Garlic Marinated Grilled Shrimp with a Chilled Zuchinni Noodles tossed in a Spinach Basil Oil

 

 

Ok, Since I have been eating light and i have had request to show a recipe using vegetables in a different way rather than a salad… I decided to fancy it up and show you that diet food doesn’t have to be boring and with a little effort in preparation, it can be a fun thing.

zucchini noodles

With a peeler, peel ribbons of zucchini length wise. Try not to go into the seeds. Rotate the zucchini to all 4 sides. Place on a paper towel and sprinkle lightly with salt…let them st for an hour so that the salt can suck out the moisture.

Spinach Basil Oil

hand full of raw Spinach leaves

Hand full of Basil leaves

1 cup canola oil

Salt and Pepper to taste

2 cups ice

1 quart cold water

Blanch leaves in boiling water quickly and then place in ice water . this will stop the cooking process and you should be left with a bright green color leaves. drain really well.
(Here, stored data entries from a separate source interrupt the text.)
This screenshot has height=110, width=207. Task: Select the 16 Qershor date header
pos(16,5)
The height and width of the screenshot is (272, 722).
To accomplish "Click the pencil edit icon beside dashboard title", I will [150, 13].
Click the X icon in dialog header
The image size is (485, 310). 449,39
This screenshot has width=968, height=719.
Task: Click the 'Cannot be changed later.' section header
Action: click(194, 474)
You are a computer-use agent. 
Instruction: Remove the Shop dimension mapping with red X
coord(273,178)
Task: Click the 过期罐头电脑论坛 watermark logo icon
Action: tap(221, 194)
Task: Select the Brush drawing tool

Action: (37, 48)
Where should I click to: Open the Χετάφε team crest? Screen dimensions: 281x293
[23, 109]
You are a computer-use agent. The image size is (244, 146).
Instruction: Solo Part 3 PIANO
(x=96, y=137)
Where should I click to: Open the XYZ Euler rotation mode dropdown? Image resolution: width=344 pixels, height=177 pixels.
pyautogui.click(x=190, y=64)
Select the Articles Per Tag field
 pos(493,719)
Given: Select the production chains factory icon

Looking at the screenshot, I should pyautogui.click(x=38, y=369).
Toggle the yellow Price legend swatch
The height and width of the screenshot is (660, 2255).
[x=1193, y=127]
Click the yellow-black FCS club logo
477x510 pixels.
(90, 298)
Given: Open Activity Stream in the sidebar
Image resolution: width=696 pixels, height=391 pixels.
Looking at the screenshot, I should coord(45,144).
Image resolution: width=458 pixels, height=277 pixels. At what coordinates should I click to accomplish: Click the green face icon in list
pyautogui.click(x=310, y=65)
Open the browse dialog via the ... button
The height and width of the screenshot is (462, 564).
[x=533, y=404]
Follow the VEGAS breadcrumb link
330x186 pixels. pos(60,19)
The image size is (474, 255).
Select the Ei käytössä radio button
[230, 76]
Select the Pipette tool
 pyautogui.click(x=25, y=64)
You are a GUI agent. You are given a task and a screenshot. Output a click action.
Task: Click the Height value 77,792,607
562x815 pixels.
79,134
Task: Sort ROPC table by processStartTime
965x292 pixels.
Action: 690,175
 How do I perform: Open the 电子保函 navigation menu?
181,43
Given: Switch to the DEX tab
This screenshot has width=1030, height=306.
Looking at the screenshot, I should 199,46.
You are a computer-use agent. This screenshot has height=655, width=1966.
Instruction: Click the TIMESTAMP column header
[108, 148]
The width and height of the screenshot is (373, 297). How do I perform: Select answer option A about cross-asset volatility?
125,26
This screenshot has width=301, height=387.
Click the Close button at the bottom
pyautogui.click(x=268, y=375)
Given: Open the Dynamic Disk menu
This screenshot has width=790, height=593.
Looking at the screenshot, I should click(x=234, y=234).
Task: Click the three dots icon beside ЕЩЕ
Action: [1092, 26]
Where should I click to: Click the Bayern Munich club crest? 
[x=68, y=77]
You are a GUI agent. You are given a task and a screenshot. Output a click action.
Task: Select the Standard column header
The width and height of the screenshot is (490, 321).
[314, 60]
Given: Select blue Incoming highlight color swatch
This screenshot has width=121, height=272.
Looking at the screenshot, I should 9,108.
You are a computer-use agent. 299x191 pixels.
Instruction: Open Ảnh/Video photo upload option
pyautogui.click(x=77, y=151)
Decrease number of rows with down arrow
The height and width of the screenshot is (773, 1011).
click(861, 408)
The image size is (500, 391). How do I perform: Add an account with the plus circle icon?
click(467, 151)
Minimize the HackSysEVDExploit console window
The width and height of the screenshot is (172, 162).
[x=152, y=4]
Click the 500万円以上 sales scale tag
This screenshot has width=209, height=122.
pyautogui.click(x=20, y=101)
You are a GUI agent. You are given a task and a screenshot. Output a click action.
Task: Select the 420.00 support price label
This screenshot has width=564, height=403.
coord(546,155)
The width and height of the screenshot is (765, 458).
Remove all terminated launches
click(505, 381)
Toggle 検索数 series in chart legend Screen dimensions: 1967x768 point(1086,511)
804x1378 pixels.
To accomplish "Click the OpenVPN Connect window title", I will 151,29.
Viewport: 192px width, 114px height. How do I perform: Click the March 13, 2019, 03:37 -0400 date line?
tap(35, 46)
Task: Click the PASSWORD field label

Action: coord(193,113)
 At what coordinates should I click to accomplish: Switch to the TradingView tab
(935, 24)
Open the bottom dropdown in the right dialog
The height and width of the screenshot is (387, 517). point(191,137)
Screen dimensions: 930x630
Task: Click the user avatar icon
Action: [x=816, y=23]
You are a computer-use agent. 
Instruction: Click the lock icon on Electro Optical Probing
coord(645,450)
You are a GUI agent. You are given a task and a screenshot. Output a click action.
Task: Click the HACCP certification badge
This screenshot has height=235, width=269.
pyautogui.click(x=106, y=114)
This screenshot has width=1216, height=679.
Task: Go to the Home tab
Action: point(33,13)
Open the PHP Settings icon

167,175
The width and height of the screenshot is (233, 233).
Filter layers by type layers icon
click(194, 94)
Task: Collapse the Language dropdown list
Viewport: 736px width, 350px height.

Place in blender and add 1/2 a cup of Oil, blend till smooth. Add the rest of the Oil little by little while still blending. Salt and pepper to taste.

Marinated Shrimp

Shrimp cleaned and deveined.

6 garlic cloves minced

1/4 cup oil

Salt and pepper to taste

Toss together and let sit for at least 20 minutes to infuse flavor.

Grill till done.

Toss zucchini in the basil oil

I like fresh flavors so I topped with fresh sweet corn, diced tomatoes, Black beans and fresh black pepper.

plate ….that simple.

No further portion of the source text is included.